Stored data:

☆ ☆ ☆ ☆ ☆

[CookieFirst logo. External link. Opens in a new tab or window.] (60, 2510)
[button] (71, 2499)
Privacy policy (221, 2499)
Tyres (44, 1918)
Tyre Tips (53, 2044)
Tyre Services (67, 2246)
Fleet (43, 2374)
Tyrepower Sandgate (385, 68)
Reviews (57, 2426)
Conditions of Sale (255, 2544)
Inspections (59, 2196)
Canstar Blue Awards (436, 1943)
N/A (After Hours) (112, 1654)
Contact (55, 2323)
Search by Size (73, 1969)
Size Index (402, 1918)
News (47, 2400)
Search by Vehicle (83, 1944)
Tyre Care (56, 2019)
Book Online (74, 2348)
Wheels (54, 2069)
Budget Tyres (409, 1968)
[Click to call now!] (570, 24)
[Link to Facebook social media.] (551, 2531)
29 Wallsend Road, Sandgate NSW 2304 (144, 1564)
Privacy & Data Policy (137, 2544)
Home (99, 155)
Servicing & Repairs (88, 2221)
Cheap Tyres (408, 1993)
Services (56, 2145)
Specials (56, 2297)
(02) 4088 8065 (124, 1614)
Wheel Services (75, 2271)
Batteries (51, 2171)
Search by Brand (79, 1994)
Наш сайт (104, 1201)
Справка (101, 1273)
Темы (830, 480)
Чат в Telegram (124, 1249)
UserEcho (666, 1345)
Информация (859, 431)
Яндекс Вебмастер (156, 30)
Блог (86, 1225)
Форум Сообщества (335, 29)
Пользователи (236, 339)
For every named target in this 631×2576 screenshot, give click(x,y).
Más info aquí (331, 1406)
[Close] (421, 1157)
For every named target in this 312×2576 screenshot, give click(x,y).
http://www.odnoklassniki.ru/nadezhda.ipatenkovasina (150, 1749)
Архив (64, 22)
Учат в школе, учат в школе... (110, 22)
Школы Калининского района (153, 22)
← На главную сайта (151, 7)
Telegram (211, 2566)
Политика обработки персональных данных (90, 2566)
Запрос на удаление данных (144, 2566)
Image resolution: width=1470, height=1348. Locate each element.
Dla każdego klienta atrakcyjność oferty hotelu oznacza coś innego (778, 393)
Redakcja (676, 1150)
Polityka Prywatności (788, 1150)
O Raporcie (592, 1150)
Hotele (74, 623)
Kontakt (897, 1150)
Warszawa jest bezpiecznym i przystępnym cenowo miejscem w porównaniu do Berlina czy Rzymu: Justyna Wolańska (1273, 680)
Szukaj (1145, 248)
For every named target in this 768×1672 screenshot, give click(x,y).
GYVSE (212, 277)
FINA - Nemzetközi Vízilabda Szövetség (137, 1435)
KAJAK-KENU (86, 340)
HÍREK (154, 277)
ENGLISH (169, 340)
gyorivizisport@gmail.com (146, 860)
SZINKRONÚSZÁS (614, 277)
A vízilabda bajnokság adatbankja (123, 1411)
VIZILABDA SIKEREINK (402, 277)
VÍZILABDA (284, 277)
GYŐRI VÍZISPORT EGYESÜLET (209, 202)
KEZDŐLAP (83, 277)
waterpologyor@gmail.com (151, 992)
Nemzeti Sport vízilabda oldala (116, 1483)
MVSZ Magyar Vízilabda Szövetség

☆ ☆ ☆ ☆ ☆

From the records above, print only the lines between the one holding "Conditions of Sale (255, 2544)" and the one holding "Cheap Tyres (408, 1993)", inclusive, exactly as they stand.

Conditions of Sale (255, 2544)
Inspections (59, 2196)
Canstar Blue Awards (436, 1943)
N/A (After Hours) (112, 1654)
Contact (55, 2323)
Search by Size (73, 1969)
Size Index (402, 1918)
News (47, 2400)
Search by Vehicle (83, 1944)
Tyre Care (56, 2019)
Book Online (74, 2348)
Wheels (54, 2069)
Budget Tyres (409, 1968)
[Click to call now!] (570, 24)
[Link to Facebook social media.] (551, 2531)
29 Wallsend Road, Sandgate NSW 2304 (144, 1564)
Privacy & Data Policy (137, 2544)
Home (99, 155)
Servicing & Repairs (88, 2221)
Cheap Tyres (408, 1993)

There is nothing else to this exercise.